*Problem*: Among the entries below, copy every line that carries the word "agent".

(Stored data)
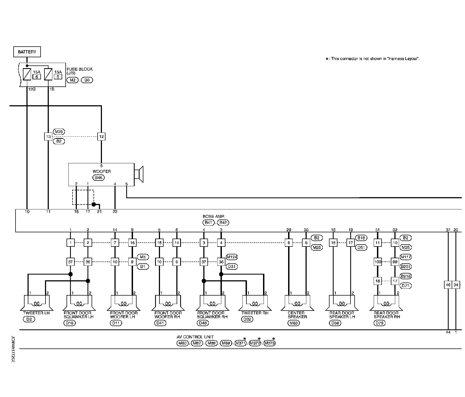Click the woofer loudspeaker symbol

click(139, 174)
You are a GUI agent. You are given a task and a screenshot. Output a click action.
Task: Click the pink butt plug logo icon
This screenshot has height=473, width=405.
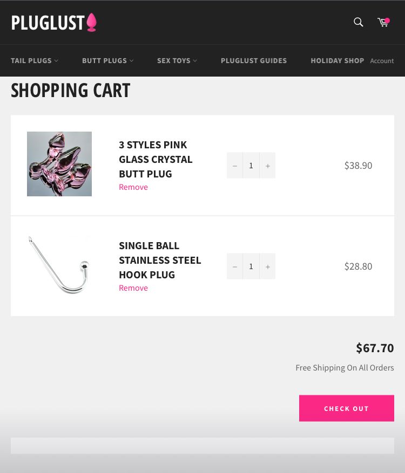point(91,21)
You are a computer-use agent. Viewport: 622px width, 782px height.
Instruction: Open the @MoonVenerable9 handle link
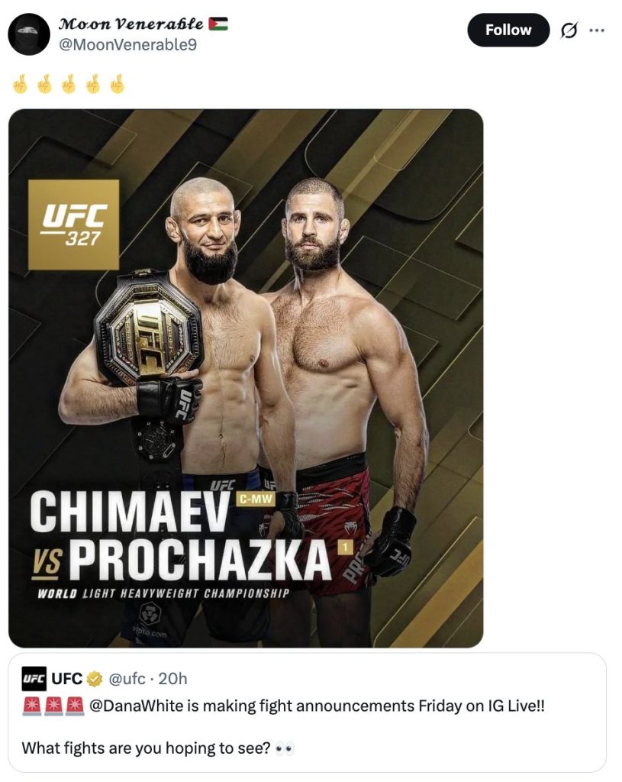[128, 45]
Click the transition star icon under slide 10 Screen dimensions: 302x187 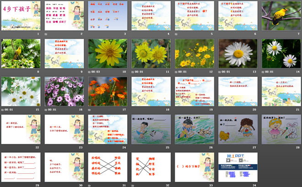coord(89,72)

*Result*:
You are a GUI agent. You are given a task and a screenshot. Output a click action.
You are a computer-use agent. Viewport: 622px width, 782px height.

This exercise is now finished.